Antibiotic-Resistant Bacteria Posing Major Problems in US Hospitals
In recent years, the emergence of antibiotic-resistant organisms have become a severe public health concern, especially in hospitals. These antibiotic-resistant organisms have been seen to cause life threatening infections that cannot be treated by conventional antibiotics usually used to save people from infection. Due to this, these infections have been proving to be fatal in many cases. This is coming at a time when the discovery and development of new anti-infective medicines are slowing down. This has been the cause of major concern, as it is could potentially see hospitals faced with a growing number of potentially untreatable infections.
This antibiotic resistance happens rapidly, and is tough to pinpoint the exact time it occurs. Bacteria multiply rapidly, and within 24 hours, a single bacteria can become 4,722,366,482,869,645,213,696 bacteria. For those that don’t even know where to begin in pronouncing that, well, it starts with ‘sextillion’, and is followed by several more numbers you most likely have never heard of. During this multiplying stage, genetic mutations occur. Some of these mutations will give the bacteria adaptable advantages that can make it resistant to antibiotics. These bacteria will continue to live and multiply, and will eventually become more commonly seen.
The most widely seen super bug goes by the name of CRE, which is usually a common bacteria found in human intestines. The bacteria doesn’t usually cause disease, but in the event that the bacteria spread outside the body, it can infect wounds, cause urinary tract infections, blood infections, and pneumonia. The bacteria can also spread from person to person through contact with infected people or through contaminated medical devices. By the year 2050, antibiotic-resistant bacteria could potentially cause 10 million or more deaths.
Super bugs are becoming a real problem in hospital settings due to the high chances of them being found there. The CDC estimates that one in seven hospitals have suffered from their medical devices becoming contaminated with one of several antibiotic-resistant bacteria. This becomes even more prevalent in long-term healthcare facilities that deal with older or terminally-ill patients, due to prolonged use of medical devices.
Currently, scientists are working on developing the tools to fight these super bugs, but they are still far-off from becoming the ultimate weapon. Researchers at MIT are working on using a method they developed to infect the bacteria with special DNA molecules called ‘plasmids’, which work by overloading the bacteria with new cells, which causes it to burst. While there is yet to be a definitive tool in combating these super bugs, scientists have identified the great need for one, and researchers are exploring all avenues.

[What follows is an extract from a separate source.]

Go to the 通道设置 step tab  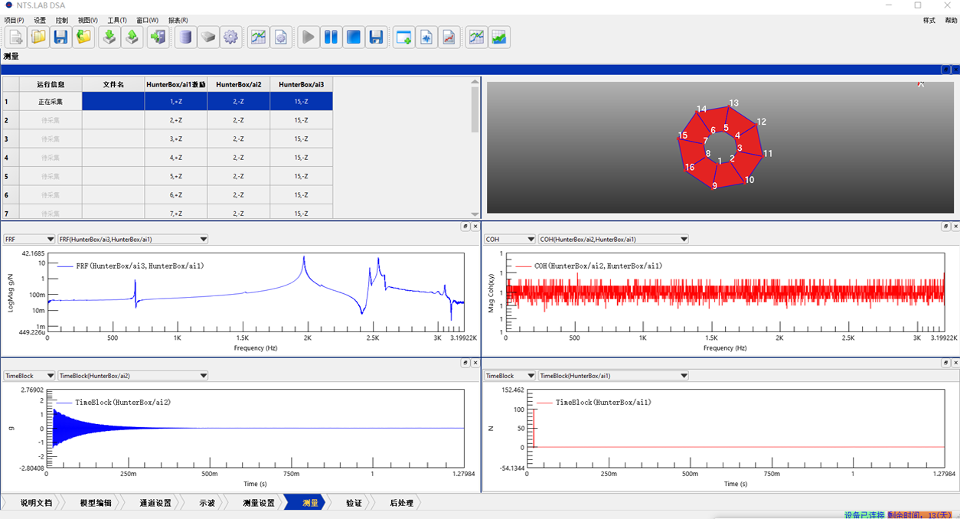[155, 503]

In the meantime, the best thing you can do to protect yourself from these superbugs is to not get infected in the first place. While this sounds easier said than done, it all boils down to being vigilant. If you have been hospitalized recently, make sure to notify your doctor, so they can monitor you for any potential infection. Make sure your healthcare providers practice extreme hygiene when working with you, in addition to keeping your hands clean at all times.